Stored records
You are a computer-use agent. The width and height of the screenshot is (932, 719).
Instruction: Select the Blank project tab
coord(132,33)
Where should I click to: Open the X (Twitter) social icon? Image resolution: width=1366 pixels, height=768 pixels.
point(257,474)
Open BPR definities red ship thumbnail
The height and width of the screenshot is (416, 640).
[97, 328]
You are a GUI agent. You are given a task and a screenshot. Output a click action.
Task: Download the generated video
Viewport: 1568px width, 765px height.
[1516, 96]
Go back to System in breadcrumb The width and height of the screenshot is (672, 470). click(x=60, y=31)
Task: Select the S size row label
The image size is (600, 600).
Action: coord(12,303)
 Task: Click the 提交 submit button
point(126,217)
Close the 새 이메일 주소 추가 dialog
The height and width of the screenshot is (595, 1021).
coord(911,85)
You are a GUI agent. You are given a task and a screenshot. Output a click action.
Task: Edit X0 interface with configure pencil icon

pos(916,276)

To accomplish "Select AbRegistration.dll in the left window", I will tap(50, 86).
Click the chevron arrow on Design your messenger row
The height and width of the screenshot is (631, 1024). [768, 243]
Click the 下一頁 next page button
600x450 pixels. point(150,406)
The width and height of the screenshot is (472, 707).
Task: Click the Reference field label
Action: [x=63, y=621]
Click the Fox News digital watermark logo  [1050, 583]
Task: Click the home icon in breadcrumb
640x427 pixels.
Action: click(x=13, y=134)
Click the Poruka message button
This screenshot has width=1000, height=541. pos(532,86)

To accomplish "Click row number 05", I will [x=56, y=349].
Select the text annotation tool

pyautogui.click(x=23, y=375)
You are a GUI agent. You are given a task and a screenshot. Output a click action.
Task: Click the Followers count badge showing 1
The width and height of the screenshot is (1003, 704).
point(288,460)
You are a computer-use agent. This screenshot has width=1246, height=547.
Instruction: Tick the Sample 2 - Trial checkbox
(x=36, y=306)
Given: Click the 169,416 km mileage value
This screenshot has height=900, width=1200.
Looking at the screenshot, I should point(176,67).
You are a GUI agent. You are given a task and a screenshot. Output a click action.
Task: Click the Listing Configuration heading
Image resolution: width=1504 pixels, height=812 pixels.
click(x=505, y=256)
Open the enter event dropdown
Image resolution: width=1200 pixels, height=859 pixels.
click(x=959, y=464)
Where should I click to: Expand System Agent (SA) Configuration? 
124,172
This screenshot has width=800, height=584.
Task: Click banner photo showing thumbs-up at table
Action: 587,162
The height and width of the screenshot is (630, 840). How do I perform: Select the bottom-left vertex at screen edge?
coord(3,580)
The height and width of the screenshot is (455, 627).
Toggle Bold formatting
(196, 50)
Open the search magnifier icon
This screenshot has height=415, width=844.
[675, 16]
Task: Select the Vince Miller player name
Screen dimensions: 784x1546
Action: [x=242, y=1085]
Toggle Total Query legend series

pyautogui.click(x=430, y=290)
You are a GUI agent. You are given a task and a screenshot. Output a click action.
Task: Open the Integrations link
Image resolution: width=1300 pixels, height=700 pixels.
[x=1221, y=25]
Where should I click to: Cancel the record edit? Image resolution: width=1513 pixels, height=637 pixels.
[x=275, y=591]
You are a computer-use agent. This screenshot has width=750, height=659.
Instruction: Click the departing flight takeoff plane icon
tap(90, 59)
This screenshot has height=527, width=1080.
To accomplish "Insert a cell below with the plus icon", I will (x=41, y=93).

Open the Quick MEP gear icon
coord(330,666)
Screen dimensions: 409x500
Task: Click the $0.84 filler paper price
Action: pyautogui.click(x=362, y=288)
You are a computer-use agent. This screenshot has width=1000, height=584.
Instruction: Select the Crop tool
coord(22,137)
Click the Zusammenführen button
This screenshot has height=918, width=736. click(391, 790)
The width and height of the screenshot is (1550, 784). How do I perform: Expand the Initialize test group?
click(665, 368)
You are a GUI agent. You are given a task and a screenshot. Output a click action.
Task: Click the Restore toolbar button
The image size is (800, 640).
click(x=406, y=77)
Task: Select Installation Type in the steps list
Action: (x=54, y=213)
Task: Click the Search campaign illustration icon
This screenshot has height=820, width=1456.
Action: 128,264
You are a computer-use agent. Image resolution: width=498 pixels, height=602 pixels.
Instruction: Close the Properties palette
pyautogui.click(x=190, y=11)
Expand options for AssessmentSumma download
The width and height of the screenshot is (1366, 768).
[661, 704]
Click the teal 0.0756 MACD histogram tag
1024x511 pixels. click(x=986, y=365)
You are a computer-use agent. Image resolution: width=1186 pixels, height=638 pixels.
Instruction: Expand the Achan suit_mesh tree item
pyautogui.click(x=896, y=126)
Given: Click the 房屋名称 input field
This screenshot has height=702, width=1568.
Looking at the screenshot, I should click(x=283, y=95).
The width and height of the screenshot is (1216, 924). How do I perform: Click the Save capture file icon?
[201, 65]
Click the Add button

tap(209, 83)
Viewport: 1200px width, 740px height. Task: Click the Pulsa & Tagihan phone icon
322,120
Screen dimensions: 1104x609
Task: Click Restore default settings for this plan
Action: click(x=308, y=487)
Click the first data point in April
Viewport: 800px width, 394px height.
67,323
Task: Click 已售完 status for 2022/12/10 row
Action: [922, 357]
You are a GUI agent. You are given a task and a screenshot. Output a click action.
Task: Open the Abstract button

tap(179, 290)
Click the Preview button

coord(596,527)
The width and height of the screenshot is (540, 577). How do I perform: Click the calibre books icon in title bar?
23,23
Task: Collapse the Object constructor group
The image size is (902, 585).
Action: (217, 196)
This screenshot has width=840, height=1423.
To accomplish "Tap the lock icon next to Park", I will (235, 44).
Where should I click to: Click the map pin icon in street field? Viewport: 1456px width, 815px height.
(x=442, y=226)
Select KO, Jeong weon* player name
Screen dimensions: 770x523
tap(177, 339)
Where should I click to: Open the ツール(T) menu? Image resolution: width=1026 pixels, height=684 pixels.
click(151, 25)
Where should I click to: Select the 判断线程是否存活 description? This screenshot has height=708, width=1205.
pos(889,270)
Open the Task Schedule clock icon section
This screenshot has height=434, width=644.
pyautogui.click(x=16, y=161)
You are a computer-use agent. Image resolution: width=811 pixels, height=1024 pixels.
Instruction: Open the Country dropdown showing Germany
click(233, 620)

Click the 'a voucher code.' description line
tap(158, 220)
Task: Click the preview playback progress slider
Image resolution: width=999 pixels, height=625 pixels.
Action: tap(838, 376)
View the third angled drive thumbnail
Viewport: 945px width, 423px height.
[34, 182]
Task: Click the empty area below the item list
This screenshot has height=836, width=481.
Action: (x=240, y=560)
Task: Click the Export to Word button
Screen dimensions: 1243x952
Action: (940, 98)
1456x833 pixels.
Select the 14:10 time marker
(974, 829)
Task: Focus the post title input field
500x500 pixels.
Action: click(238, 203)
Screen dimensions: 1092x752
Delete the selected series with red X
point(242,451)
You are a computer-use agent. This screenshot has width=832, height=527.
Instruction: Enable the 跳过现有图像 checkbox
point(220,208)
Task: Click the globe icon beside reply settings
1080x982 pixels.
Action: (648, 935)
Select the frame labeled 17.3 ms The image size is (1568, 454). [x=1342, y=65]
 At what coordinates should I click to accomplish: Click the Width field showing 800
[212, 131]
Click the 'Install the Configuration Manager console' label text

Task
Output the full set of entries exactly as they were given.

Answer
You are a computer-use agent. The width and height of the screenshot is (932, 719).
Instruction: Select the Blank project tab
coord(132,33)
Where should I click to: Open the X (Twitter) social icon? Image resolution: width=1366 pixels, height=768 pixels.
point(257,474)
Open BPR definities red ship thumbnail
The height and width of the screenshot is (416, 640).
[97, 328]
You are a GUI agent. You are given a task and a screenshot. Output a click action.
Task: Download the generated video
Viewport: 1568px width, 765px height.
[1516, 96]
Go back to System in breadcrumb The width and height of the screenshot is (672, 470). click(x=60, y=31)
Task: Select the S size row label
The image size is (600, 600).
Action: coord(12,303)
 Task: Click the 提交 submit button
point(126,217)
Close the 새 이메일 주소 추가 dialog
The height and width of the screenshot is (595, 1021).
coord(911,85)
You are a GUI agent. You are given a task and a screenshot. Output a click action.
Task: Edit X0 interface with configure pencil icon

pos(916,276)

To accomplish "Select AbRegistration.dll in the left window", I will tap(50, 86).
Click the chevron arrow on Design your messenger row
The height and width of the screenshot is (631, 1024). [768, 243]
Click the 下一頁 next page button
600x450 pixels. point(150,406)
The width and height of the screenshot is (472, 707).
Task: Click the Reference field label
Action: [x=63, y=621]
Click the Fox News digital watermark logo  [1050, 583]
Task: Click the home icon in breadcrumb
640x427 pixels.
Action: click(x=13, y=134)
Click the Poruka message button
This screenshot has width=1000, height=541. pos(532,86)

To accomplish "Click row number 05", I will [x=56, y=349].
Select the text annotation tool

pyautogui.click(x=23, y=375)
You are a GUI agent. You are given a task and a screenshot. Output a click action.
Task: Click the Followers count badge showing 1
The width and height of the screenshot is (1003, 704).
point(288,460)
You are a computer-use agent. This screenshot has width=1246, height=547.
Instruction: Tick the Sample 2 - Trial checkbox
(x=36, y=306)
Given: Click the 169,416 km mileage value
This screenshot has height=900, width=1200.
Looking at the screenshot, I should point(176,67).
You are a GUI agent. You are given a task and a screenshot. Output a click action.
Task: Click the Listing Configuration heading
Image resolution: width=1504 pixels, height=812 pixels.
click(x=505, y=256)
Open the enter event dropdown
Image resolution: width=1200 pixels, height=859 pixels.
click(x=959, y=464)
Where should I click to: Expand System Agent (SA) Configuration? 
124,172
This screenshot has width=800, height=584.
Task: Click banner photo showing thumbs-up at table
Action: 587,162
The height and width of the screenshot is (630, 840). How do I perform: Select the bottom-left vertex at screen edge?
coord(3,580)
The height and width of the screenshot is (455, 627).
Toggle Bold formatting
(196, 50)
Open the search magnifier icon
This screenshot has height=415, width=844.
[675, 16]
Task: Select the Vince Miller player name
Screen dimensions: 784x1546
Action: [x=242, y=1085]
Toggle Total Query legend series

pyautogui.click(x=430, y=290)
You are a GUI agent. You are given a task and a screenshot. Output a click action.
Task: Open the Integrations link
Image resolution: width=1300 pixels, height=700 pixels.
[x=1221, y=25]
Where should I click to: Cancel the record edit? Image resolution: width=1513 pixels, height=637 pixels.
[x=275, y=591]
You are a computer-use agent. This screenshot has width=750, height=659.
Instruction: Click the departing flight takeoff plane icon
tap(90, 59)
This screenshot has height=527, width=1080.
To accomplish "Insert a cell below with the plus icon", I will (x=41, y=93).

Open the Quick MEP gear icon
coord(330,666)
Screen dimensions: 409x500
Task: Click the $0.84 filler paper price
Action: pyautogui.click(x=362, y=288)
You are a computer-use agent. This screenshot has width=1000, height=584.
Instruction: Select the Crop tool
coord(22,137)
Click the Zusammenführen button
This screenshot has height=918, width=736. click(391, 790)
The width and height of the screenshot is (1550, 784). How do I perform: Expand the Initialize test group?
click(665, 368)
You are a GUI agent. You are given a task and a screenshot. Output a click action.
Task: Click the Restore toolbar button
The image size is (800, 640).
click(x=406, y=77)
Task: Select Installation Type in the steps list
Action: (x=54, y=213)
Task: Click the Search campaign illustration icon
This screenshot has height=820, width=1456.
Action: 128,264
You are a computer-use agent. Image resolution: width=498 pixels, height=602 pixels.
Instruction: Close the Properties palette
pyautogui.click(x=190, y=11)
Expand options for AssessmentSumma download
The width and height of the screenshot is (1366, 768).
[661, 704]
Click the teal 0.0756 MACD histogram tag
1024x511 pixels. click(x=986, y=365)
You are a computer-use agent. Image resolution: width=1186 pixels, height=638 pixels.
Instruction: Expand the Achan suit_mesh tree item
pyautogui.click(x=896, y=126)
Given: Click the 房屋名称 input field
This screenshot has height=702, width=1568.
Looking at the screenshot, I should click(x=283, y=95).
The width and height of the screenshot is (1216, 924). How do I perform: Click the Save capture file icon?
[201, 65]
Click the Add button

tap(209, 83)
Viewport: 1200px width, 740px height. Task: Click the Pulsa & Tagihan phone icon
322,120
Screen dimensions: 1104x609
Task: Click Restore default settings for this plan
Action: click(x=308, y=487)
Click the first data point in April
Viewport: 800px width, 394px height.
67,323
Task: Click 已售完 status for 2022/12/10 row
Action: [922, 357]
You are a GUI agent. You are given a task and a screenshot. Output a click action.
Task: Open the Abstract button

tap(179, 290)
Click the Preview button

coord(596,527)
The width and height of the screenshot is (540, 577). How do I perform: Click the calibre books icon in title bar?
23,23
Task: Collapse the Object constructor group
The image size is (902, 585).
Action: (217, 196)
This screenshot has width=840, height=1423.
To accomplish "Tap the lock icon next to Park", I will (235, 44).
Where should I click to: Click the map pin icon in street field? Viewport: 1456px width, 815px height.
(x=442, y=226)
Select KO, Jeong weon* player name
Screen dimensions: 770x523
tap(177, 339)
Where should I click to: Open the ツール(T) menu? Image resolution: width=1026 pixels, height=684 pixels.
click(151, 25)
Where should I click to: Select the 判断线程是否存活 description? This screenshot has height=708, width=1205.
pos(889,270)
Open the Task Schedule clock icon section
This screenshot has height=434, width=644.
pyautogui.click(x=16, y=161)
You are a computer-use agent. Image resolution: width=811 pixels, height=1024 pixels.
Instruction: Open the Country dropdown showing Germany
click(233, 620)

Click the 'a voucher code.' description line
tap(158, 220)
Task: Click the preview playback progress slider
Image resolution: width=999 pixels, height=625 pixels.
Action: tap(838, 376)
View the third angled drive thumbnail
Viewport: 945px width, 423px height.
[34, 182]
Task: Click the empty area below the item list
This screenshot has height=836, width=481.
Action: (x=240, y=560)
Task: Click the Export to Word button
Screen dimensions: 1243x952
Action: (940, 98)
1456x833 pixels.
Select the 14:10 time marker
(974, 829)
Task: Focus the post title input field
500x500 pixels.
Action: click(238, 203)
Screen dimensions: 1092x752
Delete the selected series with red X
point(242,451)
You are a computer-use agent. This screenshot has width=832, height=527.
Instruction: Enable the 跳过现有图像 checkbox
point(220,208)
Task: Click the globe icon beside reply settings
1080x982 pixels.
Action: (648, 935)
Select the frame labeled 17.3 ms The image size is (1568, 454). [x=1342, y=65]
 At what coordinates should I click to accomplish: Click the Width field showing 800
[212, 131]
Click the 'Install the Configuration Manager console' label text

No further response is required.